Wir wissen aus der Geschichte, dass ein neues Medium – wie jetzt das Internet – nie ein altes Medium ersetzt hat und wir brauchen auch keine Angst vor einer bücherlosen Zeit haben, wir finden auch alle Bücher als eBook im Internet. Der Unterschied liegt in der Sinnlichkeit und in der Individualität. Ein Buch ist nicht immer nur Text gewesen, es ist Papier, hat einen Einband, eine bestimmte Größe, eine Schwere, es strahlt etwas aus und ist ein individuell fassbarer Gegenstand, hat eine sinnliche Inszenierung darum zu schaffen (Haptik). Kein Mensch will nur in Dateiwüsten leben.

Es ist ein Unterschied, ob ich weiß, dass in der Bibliothek Bücher stehen und ich könnte sie lesen, oder ob ich weiß, dieses Buch steht mir in seiner digitalen Form jederzeit zur Verfügung. Das führt zu einer eigentümlichen Lähmung.

= Arbeitsauftrag =
Schreibe aus dem Text über Bücher und das Internet den Abschnitt ab, der mit den Worten „Wir wissen aus“ anfängt und mit „in Dateiwüsten leben.“ aufhört, und setze dabei „Netz“ an die Stelle von „Internet“. Stütze dich dabei nur auf den Text.

= Erfasste Daten =
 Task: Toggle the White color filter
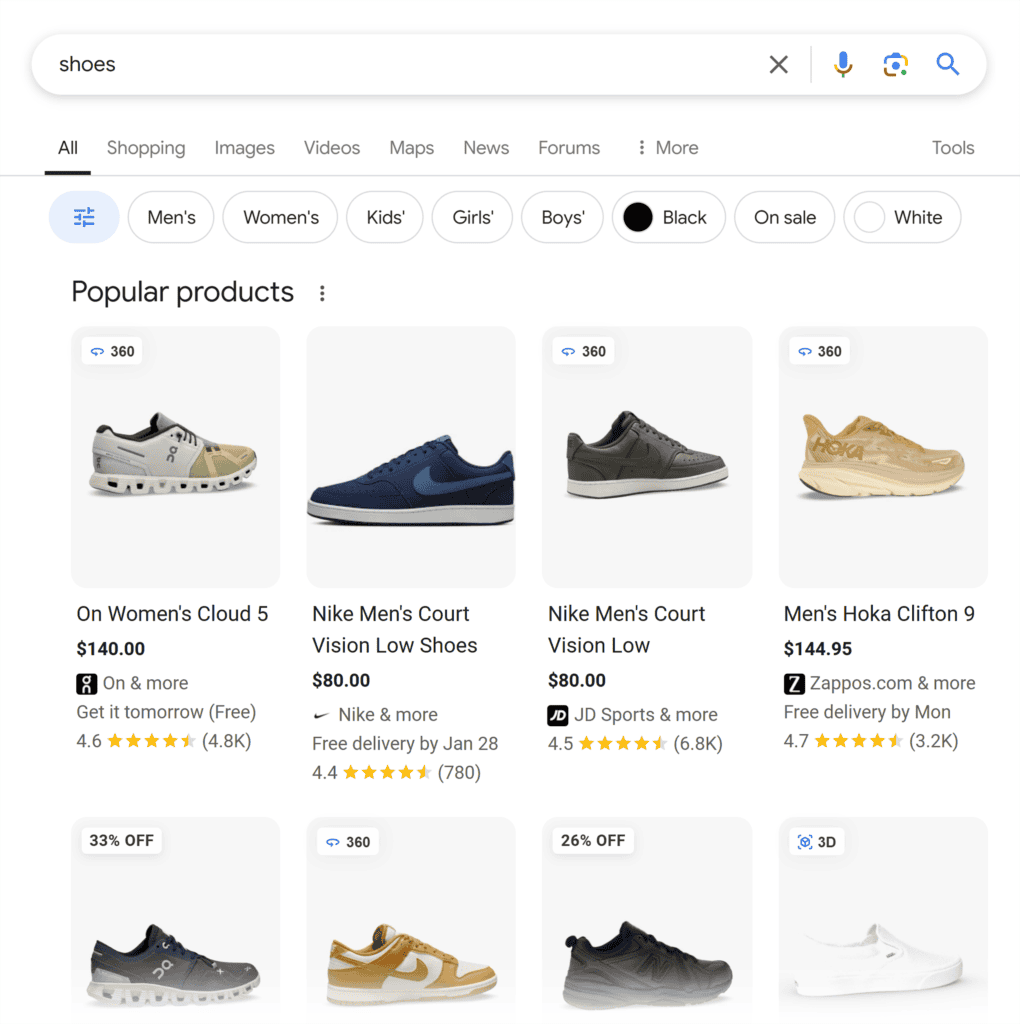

= Schriftliche Antwort =
Wir wissen aus der Geschichte, dass ein neues Medium – wie jetzt das Netz – nie ein altes Medium ersetzt hat und wir brauchen auch keine Angst vor einer bücherlosen Zeit haben, wir finden auch alle Bücher als eBook im Netz. Der Unterschied liegt in der Sinnlichkeit und in der Individualität. Ein Buch ist nicht immer nur Text gewesen, es ist Papier, hat einen Einband, eine bestimmte Größe, eine Schwere, es strahlt etwas aus und ist ein individuell fassbarer Gegenstand, hat eine sinnliche Inszenierung darum zu schaffen (Haptik). Kein Mensch will nur in Dateiwüsten leben.